- SUPPLIED DATA:

....

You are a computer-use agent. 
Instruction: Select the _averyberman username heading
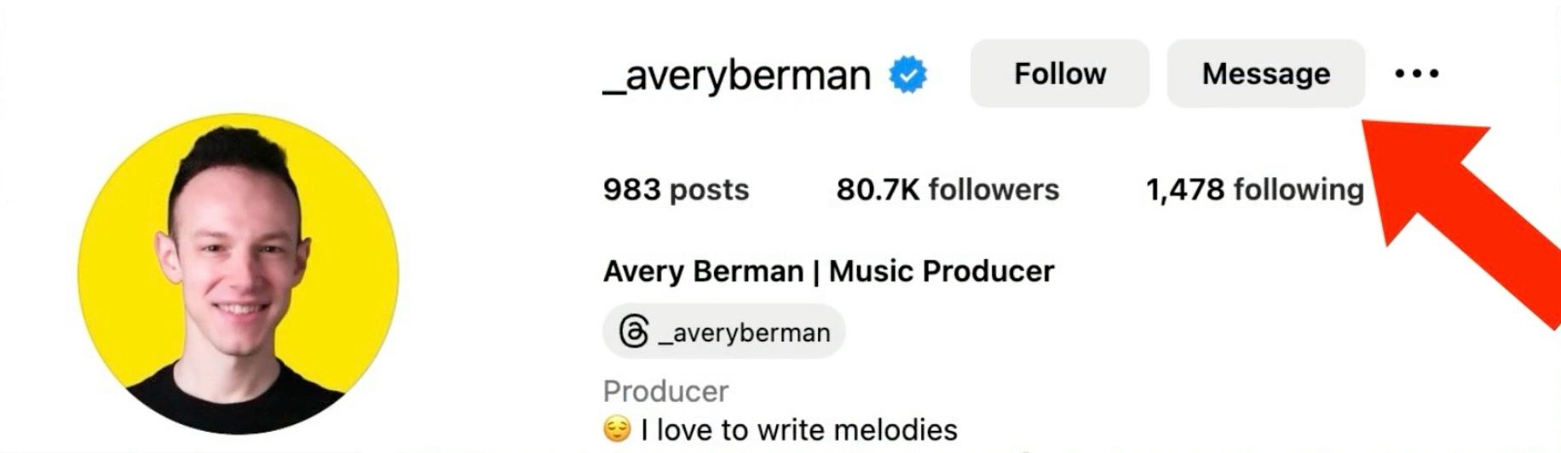(x=737, y=76)
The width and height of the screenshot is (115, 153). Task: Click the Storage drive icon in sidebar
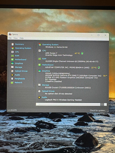click(x=12, y=67)
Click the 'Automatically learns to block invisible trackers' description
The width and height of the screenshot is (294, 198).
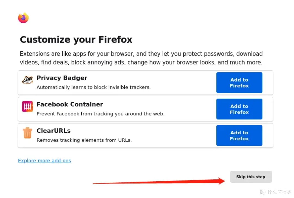tap(94, 87)
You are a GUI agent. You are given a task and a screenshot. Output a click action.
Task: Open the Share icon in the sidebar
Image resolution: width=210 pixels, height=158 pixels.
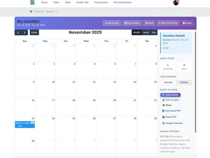coord(163,105)
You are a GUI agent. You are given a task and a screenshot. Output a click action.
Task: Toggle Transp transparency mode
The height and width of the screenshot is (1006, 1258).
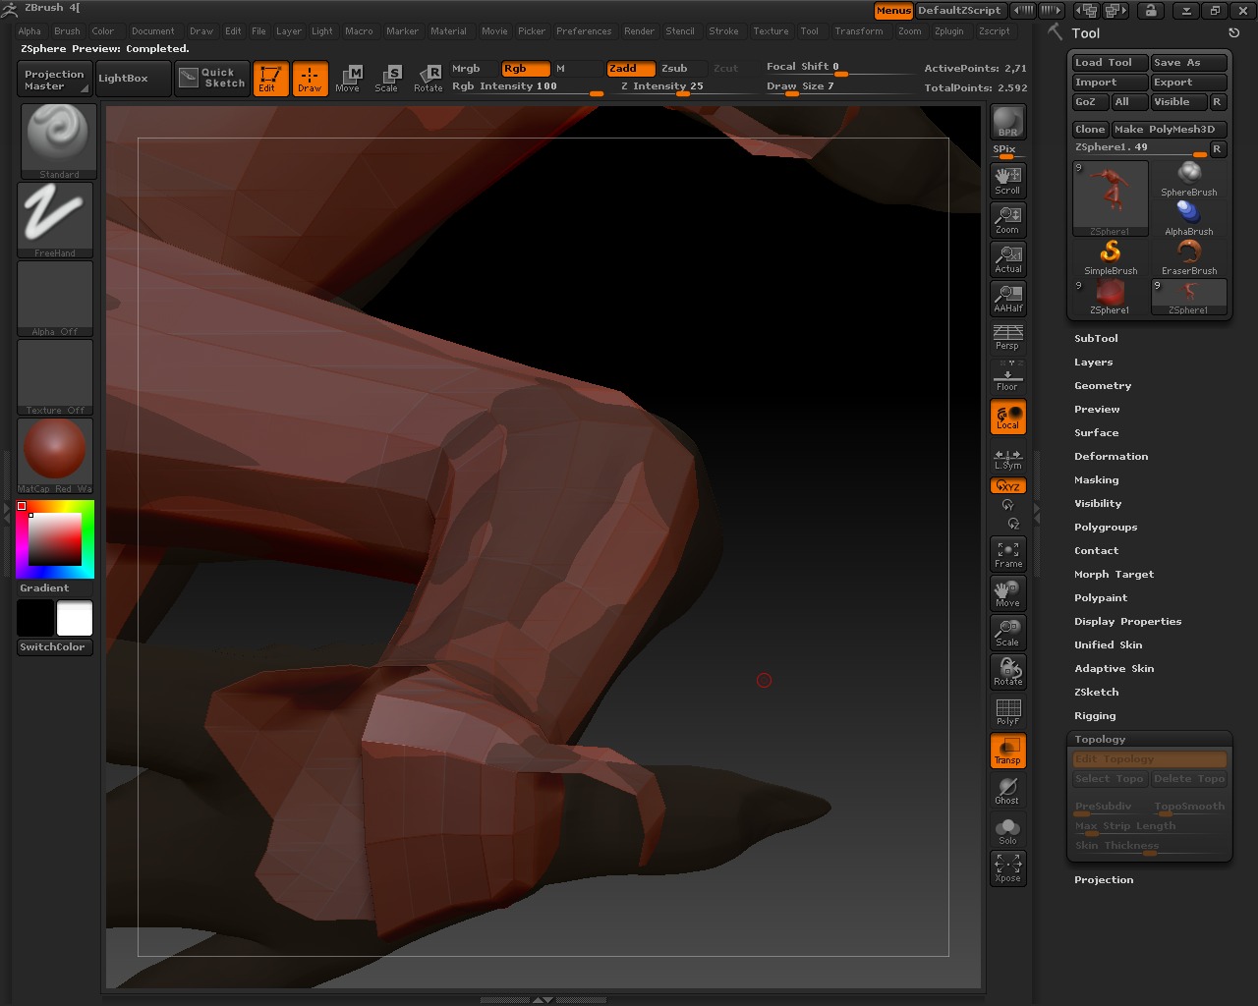(1007, 751)
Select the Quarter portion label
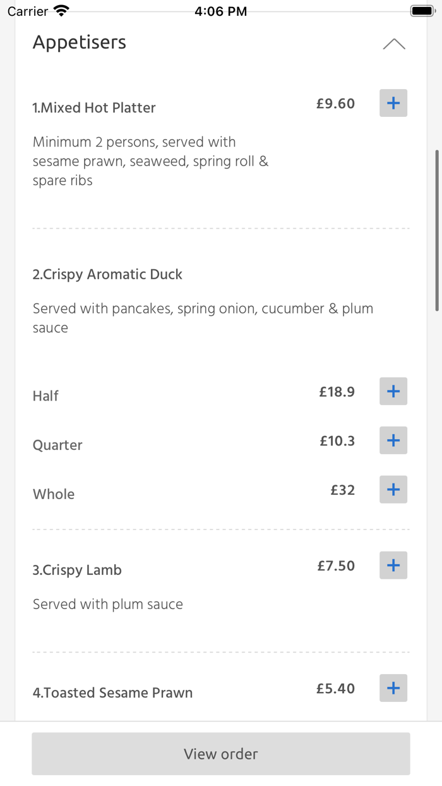 point(57,445)
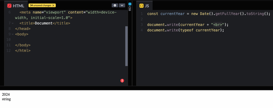
Task: Click the horizontal resize bar above the preview
Action: pos(137,88)
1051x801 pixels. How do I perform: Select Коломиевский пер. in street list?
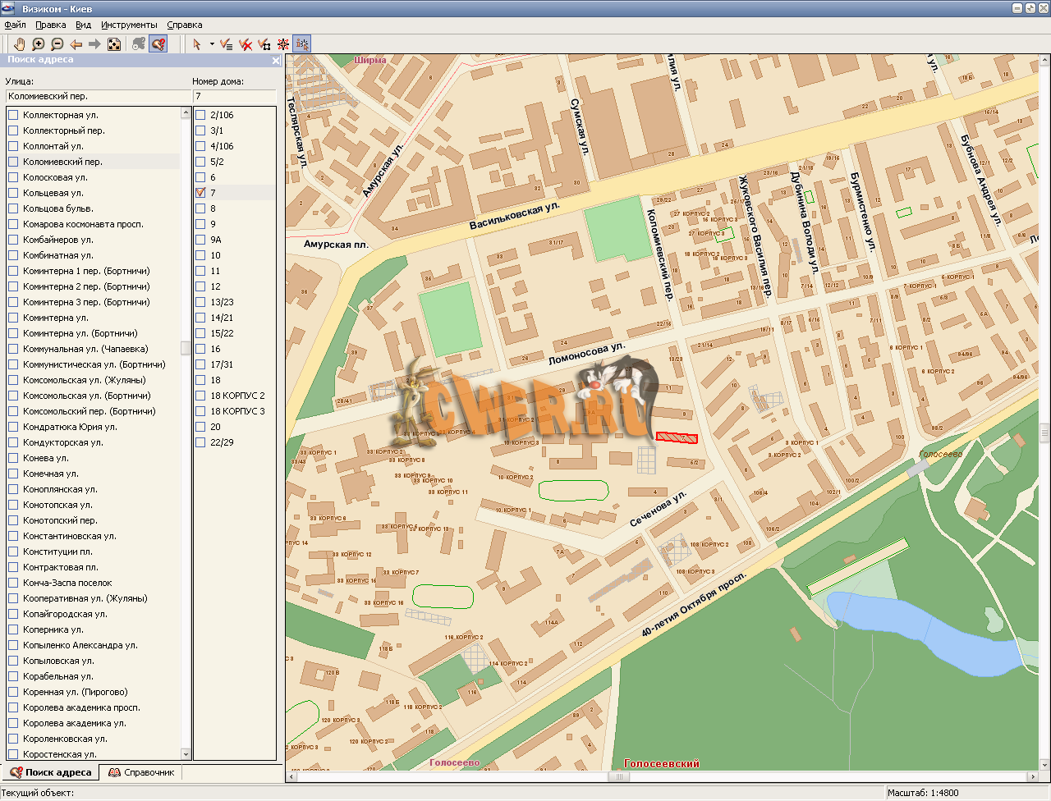click(x=62, y=162)
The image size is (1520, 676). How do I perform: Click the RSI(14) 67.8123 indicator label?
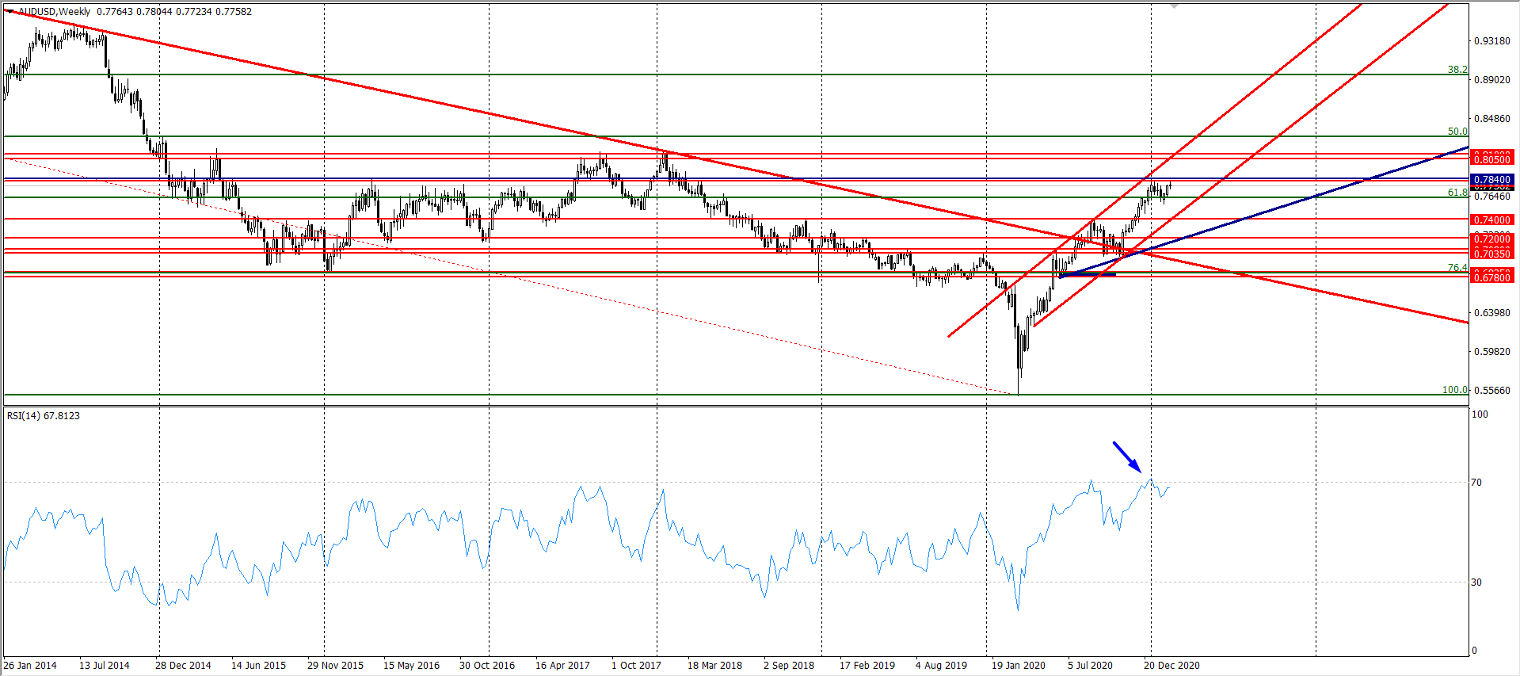click(44, 415)
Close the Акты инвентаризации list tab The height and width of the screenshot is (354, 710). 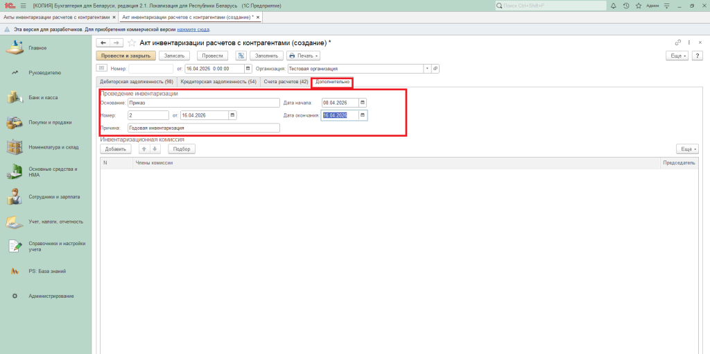coord(114,16)
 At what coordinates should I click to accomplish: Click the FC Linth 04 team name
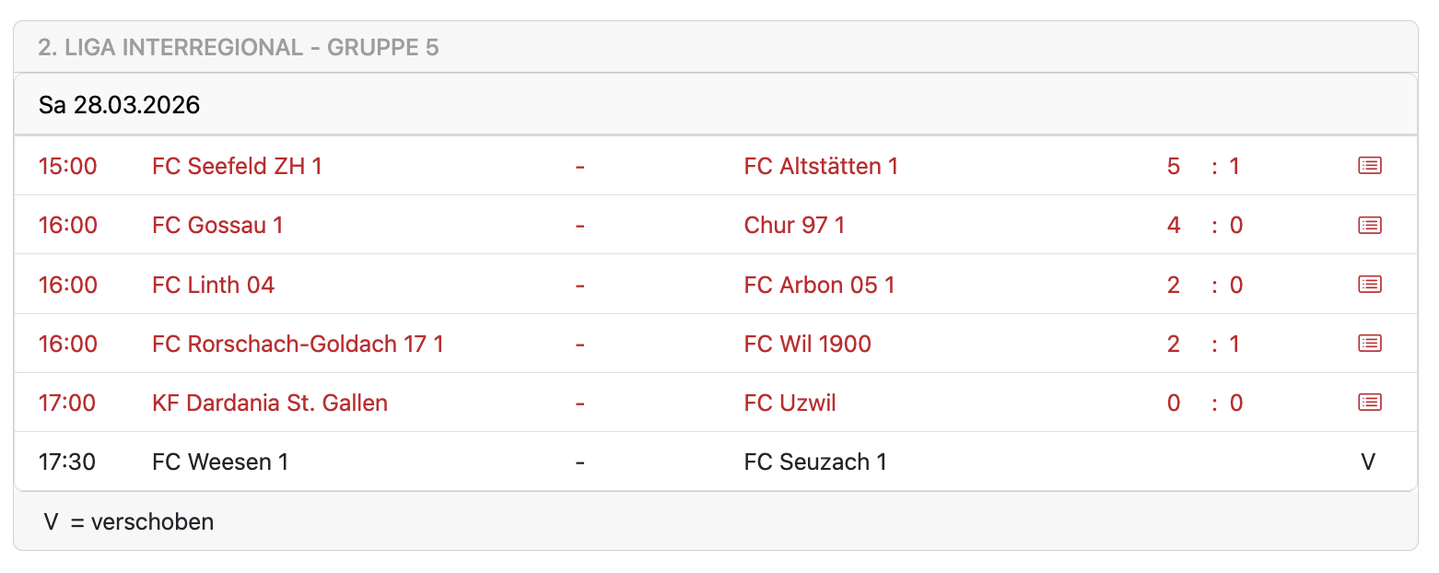[213, 285]
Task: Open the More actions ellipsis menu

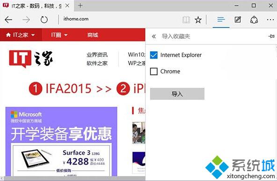Action: 270,20
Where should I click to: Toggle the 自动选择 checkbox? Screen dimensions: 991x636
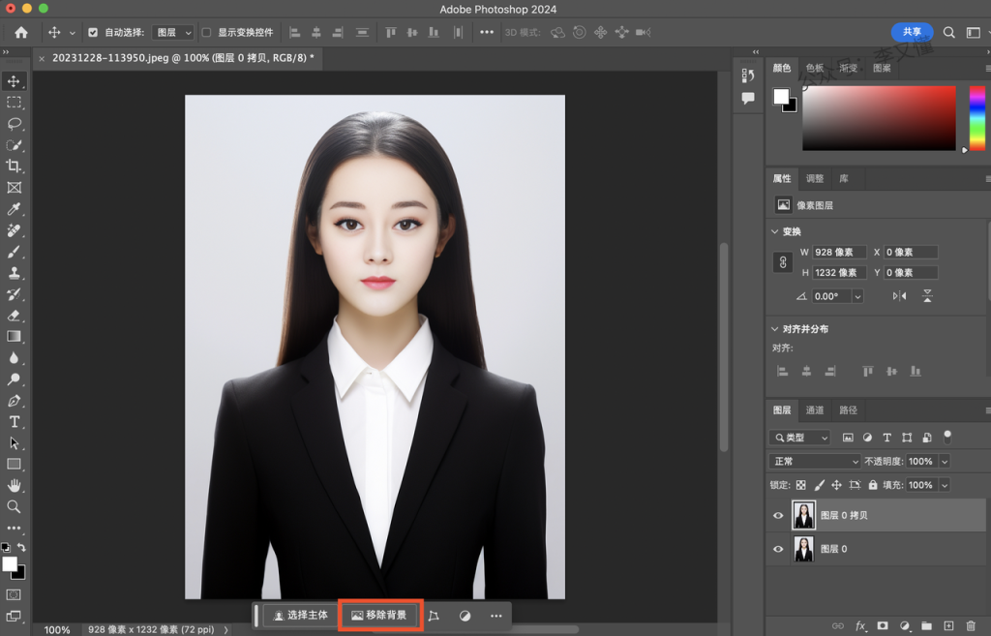coord(93,32)
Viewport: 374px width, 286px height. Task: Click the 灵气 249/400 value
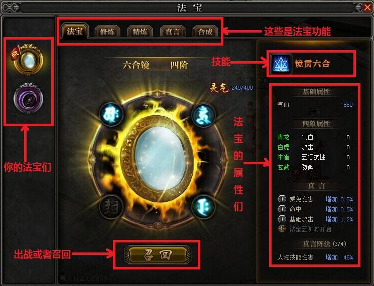pos(242,88)
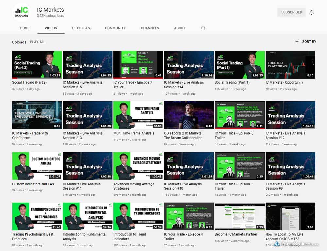
Task: Click Become IC Markets Partner video title
Action: (x=236, y=234)
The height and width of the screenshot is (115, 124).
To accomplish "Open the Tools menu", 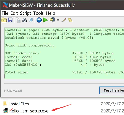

....

- TASK BRIEF: Output only the lines from the one that contains "The height and width of the screenshot is (115, 124)." to the end of the entries above, both end lines included, and drop the pictures.

- RESPONSE TO THE EXERCISE:
The height and width of the screenshot is (115, 124).
To accomplish "Open the Tools menu", 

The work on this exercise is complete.